TASK STATEMENT
The answer must consist of every line below that holds the word "computer".

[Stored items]
______________________________

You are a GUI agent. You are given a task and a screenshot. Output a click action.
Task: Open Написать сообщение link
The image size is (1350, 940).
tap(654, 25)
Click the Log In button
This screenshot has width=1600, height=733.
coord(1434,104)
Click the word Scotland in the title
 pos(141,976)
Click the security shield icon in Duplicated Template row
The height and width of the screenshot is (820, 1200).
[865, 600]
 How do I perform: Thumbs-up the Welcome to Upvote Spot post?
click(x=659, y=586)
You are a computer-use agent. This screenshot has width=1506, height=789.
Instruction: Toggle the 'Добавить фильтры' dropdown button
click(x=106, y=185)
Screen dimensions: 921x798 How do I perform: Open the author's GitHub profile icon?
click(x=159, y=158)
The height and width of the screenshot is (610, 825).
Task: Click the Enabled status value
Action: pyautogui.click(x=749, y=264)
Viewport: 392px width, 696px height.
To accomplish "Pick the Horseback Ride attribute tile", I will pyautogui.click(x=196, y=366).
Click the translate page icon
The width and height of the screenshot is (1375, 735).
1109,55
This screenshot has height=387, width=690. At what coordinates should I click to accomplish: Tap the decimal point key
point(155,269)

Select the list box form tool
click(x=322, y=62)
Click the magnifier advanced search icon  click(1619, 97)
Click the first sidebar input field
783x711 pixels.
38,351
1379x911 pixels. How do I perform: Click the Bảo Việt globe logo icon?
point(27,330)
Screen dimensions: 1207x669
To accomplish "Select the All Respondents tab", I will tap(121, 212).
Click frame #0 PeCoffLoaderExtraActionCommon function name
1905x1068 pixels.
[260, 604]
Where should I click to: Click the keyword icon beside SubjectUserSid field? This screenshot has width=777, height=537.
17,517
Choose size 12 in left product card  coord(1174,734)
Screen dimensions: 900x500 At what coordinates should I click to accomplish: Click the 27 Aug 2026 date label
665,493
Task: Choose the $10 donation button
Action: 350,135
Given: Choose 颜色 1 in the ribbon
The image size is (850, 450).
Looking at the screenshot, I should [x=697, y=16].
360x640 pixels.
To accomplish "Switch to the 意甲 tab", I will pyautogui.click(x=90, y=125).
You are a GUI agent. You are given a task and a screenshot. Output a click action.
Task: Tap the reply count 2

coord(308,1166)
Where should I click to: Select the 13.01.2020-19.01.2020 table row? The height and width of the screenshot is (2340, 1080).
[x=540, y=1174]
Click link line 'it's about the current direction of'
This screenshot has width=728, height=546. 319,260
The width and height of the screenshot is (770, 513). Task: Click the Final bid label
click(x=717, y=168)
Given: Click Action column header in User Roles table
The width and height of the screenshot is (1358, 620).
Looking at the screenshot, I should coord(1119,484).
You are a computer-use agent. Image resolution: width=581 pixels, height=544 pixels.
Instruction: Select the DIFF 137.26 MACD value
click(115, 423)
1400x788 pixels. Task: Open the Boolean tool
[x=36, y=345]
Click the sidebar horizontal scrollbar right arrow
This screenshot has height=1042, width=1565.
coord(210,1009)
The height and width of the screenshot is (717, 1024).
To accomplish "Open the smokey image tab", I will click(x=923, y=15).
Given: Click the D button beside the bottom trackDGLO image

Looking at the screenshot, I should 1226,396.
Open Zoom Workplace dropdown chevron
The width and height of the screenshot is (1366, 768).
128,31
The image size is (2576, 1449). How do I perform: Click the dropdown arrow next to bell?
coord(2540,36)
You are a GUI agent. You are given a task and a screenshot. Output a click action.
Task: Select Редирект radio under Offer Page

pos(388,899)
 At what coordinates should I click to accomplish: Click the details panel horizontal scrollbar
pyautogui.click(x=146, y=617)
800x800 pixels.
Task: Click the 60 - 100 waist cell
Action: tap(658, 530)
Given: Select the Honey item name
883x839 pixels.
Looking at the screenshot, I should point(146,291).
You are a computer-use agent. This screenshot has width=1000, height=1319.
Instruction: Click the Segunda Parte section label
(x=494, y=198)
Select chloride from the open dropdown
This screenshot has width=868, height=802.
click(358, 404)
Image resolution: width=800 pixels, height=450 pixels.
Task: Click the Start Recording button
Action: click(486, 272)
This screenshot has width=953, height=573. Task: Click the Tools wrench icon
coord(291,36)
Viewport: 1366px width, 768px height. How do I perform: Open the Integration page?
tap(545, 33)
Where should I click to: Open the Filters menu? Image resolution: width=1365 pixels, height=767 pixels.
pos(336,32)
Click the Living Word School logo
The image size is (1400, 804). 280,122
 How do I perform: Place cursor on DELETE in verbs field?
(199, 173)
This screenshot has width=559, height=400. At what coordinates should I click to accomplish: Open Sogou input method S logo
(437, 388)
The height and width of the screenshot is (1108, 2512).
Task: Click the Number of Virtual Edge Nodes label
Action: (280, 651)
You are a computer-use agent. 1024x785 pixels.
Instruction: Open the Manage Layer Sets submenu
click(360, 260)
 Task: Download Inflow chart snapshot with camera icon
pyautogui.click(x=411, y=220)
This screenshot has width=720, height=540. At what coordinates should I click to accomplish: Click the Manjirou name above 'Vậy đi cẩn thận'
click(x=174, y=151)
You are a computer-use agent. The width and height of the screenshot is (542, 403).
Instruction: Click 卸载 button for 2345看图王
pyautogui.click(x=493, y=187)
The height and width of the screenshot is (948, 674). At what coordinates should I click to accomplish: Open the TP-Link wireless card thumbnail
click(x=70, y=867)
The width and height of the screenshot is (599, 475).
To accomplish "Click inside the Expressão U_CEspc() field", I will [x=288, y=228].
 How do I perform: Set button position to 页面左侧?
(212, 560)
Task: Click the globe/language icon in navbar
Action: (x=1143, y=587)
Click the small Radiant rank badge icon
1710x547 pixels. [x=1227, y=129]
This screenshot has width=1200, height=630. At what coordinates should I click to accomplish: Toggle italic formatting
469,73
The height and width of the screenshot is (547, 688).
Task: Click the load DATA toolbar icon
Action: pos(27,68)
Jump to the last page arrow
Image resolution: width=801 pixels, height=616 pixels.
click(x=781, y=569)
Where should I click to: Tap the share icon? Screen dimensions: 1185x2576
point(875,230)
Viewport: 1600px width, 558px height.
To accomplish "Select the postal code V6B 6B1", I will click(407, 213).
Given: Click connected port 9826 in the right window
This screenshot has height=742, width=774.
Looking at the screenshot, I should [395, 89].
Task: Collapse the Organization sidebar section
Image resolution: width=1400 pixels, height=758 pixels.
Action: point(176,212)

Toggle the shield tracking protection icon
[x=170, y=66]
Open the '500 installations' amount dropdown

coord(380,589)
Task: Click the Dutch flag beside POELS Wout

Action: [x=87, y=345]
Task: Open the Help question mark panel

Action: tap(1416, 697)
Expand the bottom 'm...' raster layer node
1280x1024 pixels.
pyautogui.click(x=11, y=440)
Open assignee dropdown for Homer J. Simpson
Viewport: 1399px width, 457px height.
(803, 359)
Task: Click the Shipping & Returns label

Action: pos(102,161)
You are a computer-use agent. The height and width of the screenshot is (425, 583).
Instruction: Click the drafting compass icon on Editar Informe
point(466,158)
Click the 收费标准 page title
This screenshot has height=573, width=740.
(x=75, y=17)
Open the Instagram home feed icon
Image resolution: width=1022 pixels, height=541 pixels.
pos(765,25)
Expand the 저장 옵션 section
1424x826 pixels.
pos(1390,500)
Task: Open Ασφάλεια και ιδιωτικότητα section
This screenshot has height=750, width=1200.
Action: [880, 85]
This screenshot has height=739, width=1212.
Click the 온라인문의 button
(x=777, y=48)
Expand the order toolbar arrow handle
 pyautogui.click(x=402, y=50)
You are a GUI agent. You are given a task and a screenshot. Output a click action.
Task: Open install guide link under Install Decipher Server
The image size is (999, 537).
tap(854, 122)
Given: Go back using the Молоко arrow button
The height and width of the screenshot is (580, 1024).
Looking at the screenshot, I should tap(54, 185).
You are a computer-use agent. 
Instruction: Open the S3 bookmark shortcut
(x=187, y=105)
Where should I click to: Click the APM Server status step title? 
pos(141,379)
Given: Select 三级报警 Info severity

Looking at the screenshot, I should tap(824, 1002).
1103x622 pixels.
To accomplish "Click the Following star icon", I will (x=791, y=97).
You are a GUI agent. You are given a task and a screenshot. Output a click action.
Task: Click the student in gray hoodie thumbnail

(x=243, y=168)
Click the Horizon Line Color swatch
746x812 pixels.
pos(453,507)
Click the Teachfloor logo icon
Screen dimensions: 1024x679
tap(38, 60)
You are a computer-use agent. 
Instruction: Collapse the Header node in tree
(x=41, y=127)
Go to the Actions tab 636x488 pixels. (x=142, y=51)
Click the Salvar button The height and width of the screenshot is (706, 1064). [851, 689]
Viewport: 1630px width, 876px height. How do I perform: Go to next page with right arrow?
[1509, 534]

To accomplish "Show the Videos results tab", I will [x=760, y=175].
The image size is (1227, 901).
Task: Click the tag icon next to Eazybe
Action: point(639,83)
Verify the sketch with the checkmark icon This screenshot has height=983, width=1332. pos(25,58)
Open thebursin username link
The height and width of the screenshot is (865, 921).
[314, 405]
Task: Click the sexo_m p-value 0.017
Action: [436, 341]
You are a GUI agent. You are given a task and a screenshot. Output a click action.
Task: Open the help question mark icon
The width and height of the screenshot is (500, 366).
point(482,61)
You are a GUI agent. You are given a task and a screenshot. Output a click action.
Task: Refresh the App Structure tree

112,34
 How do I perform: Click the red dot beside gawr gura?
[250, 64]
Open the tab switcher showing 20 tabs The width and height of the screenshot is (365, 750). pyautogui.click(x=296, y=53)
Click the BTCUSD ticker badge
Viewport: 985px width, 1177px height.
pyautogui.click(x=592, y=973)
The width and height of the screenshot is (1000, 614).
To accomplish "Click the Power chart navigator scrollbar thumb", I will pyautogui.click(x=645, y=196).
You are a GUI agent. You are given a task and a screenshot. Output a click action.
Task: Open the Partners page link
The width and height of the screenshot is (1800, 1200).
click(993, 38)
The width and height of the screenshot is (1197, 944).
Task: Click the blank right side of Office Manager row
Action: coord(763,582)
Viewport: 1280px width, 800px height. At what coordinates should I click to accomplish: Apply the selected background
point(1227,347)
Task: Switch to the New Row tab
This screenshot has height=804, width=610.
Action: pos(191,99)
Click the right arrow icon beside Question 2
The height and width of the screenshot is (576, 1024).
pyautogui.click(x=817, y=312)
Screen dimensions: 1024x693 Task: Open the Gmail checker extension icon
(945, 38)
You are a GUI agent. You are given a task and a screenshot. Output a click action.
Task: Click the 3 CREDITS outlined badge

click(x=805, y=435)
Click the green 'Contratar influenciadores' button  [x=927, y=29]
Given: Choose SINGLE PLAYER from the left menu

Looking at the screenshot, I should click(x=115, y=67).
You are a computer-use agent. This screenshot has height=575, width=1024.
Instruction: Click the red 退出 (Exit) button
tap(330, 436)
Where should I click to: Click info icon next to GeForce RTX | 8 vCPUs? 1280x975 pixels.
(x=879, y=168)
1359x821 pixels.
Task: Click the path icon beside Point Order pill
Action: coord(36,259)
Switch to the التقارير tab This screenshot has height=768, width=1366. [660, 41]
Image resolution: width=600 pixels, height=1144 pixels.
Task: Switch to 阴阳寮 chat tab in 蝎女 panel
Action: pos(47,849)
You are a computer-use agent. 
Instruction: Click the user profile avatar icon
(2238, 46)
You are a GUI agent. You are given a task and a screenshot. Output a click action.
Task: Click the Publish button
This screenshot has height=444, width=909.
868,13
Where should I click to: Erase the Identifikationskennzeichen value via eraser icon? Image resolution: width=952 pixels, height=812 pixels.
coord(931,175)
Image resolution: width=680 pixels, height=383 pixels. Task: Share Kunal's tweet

______________________________

RESPONSE TO THIS EXERCISE
You are a computer-use agent. This screenshot has width=1506, height=789.
You are a computer-use agent. Image resolution: width=581 pixels, height=544 pixels.
You are a computer-use agent. This screenshot has width=1000, height=1319.
You are a computer-use agent. 1024x785 pixels.
You are a computer-use agent. The width and height of the screenshot is (542, 403).
You are a computer-use agent. The height and width of the screenshot is (425, 583).
You are a computer-use agent. 
You are a computer-use agent. 
You are a computer-use agent. This screenshot has height=575, width=1024.
You are a computer-use agent. 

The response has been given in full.